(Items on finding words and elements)
* Start *
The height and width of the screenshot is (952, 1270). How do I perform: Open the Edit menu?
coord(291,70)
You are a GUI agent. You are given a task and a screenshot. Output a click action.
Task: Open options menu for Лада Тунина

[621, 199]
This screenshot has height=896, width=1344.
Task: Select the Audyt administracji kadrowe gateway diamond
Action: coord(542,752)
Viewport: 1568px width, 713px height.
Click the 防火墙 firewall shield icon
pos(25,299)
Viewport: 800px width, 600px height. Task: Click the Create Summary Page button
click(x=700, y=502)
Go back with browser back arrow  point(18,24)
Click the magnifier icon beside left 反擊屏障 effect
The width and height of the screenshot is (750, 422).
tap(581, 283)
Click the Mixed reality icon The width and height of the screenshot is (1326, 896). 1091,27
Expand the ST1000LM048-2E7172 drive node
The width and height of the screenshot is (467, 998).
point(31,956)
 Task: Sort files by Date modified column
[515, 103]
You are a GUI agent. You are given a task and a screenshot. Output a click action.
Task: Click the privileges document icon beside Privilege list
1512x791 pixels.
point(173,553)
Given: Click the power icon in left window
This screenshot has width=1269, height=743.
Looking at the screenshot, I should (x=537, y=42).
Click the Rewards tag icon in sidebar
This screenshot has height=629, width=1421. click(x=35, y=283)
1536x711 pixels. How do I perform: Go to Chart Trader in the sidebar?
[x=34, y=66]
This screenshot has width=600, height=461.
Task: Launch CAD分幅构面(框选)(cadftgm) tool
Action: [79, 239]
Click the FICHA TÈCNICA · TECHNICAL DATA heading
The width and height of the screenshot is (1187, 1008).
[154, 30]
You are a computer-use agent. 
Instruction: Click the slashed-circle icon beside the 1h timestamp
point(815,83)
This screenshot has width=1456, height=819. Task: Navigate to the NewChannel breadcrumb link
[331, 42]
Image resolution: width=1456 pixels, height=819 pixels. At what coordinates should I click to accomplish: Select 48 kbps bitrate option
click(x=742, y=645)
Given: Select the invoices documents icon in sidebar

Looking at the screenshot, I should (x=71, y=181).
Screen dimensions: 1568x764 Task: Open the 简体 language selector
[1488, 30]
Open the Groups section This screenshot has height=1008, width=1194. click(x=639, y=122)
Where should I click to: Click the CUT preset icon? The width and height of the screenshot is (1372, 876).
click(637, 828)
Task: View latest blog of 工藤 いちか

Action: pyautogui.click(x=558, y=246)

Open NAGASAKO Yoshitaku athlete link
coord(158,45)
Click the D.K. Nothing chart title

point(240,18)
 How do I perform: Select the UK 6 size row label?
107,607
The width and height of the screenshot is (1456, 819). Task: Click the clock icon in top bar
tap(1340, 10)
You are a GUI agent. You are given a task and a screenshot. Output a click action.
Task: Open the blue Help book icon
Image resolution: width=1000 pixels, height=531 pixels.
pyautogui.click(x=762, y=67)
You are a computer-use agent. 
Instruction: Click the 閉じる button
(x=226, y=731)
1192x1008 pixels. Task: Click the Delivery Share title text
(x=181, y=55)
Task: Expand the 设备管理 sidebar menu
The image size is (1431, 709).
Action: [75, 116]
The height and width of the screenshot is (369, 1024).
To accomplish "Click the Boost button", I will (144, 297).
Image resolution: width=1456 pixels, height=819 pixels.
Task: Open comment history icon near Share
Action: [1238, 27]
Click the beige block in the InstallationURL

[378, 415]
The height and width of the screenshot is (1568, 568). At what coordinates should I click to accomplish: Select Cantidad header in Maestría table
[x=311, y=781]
* End *
> _Problem to work on_
Return every line of the items above that contains the string "Open", counting a match only when the case is identical.

> _Worked answer_
The height and width of the screenshot is (952, 1270). How do I perform: Open the Edit menu?
Task: Open options menu for Лада Тунина
Screen dimensions: 1568x764 Task: Open the 简体 language selector
Open the Groups section This screenshot has height=1008, width=1194. click(x=639, y=122)
Open NAGASAKO Yoshitaku athlete link
Task: Open the blue Help book icon
Task: Open comment history icon near Share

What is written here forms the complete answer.